"Because the people at Bidgrass turn sick and want to slug you if you mention eating it. That's reason enough for me."
Well, that was data too, Cole thought, heading back to his stateroom.
Two days later Daley piloted the cargo tender down in a three-lap braking spiral around New Cornwall. Cole sat beside him in the cramped control room, eyes fixed on the view panel. Once he had the bright and barren moon Cairdween at upper left, above a vastly curving sweep of sun-glinting ocean, and he caught his breath in wonder.
"I know the feeling, Doc," Daley said softly. "Like being a giant and jumping from world to world."
Clouds obscured much of the sprawling, multi-lobed single continent.

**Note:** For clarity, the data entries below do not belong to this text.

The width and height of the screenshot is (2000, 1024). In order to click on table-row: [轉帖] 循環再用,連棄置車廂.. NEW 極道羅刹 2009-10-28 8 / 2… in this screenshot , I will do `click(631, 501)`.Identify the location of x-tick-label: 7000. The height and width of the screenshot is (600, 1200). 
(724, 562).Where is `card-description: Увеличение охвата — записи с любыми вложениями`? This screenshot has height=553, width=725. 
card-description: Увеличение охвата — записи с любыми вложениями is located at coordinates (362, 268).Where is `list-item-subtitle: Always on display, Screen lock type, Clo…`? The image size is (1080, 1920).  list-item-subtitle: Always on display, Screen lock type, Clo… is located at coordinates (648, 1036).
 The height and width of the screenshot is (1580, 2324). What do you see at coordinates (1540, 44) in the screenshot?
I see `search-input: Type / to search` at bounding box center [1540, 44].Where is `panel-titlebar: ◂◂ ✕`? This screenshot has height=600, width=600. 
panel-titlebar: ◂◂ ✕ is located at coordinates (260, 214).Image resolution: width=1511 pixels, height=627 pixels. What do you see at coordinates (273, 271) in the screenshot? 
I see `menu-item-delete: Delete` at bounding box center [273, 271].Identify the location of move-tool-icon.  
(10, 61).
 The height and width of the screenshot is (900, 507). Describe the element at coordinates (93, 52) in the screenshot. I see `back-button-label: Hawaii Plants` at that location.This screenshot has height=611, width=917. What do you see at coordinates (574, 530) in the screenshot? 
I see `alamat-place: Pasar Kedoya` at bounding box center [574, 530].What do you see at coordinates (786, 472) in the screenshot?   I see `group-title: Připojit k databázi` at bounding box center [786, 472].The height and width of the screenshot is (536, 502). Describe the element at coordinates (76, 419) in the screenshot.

The sharpening of outline and hint of regularity Cole remembered noting on Tristan and his own planet of Belconti, the mark of man, was absent here. Yet New Cornwall, as a human settlement, was two hundred years older than Belconti.
The forests stretched across the south and west, broken by uplands and rain shadows, as the old books said. He saw between cloud patches the glint of lakes and the crumpled leaf drainage pattern of the great northeastern plain but, oddly, the plain was darker in color than the pinkish-yellow forest. He mentioned it to Daley.
"It's flowers and vines and moss makes it that color," the little man said, busy with controls. "Whole world in that forest top—snakes, birds, jumping things big as horses. Doc, them trees are big."
"Of course! I read about the epiphytal biota. And low gravity always conduces to gigantism."
"There's Lundy," Daley grunted, pointing.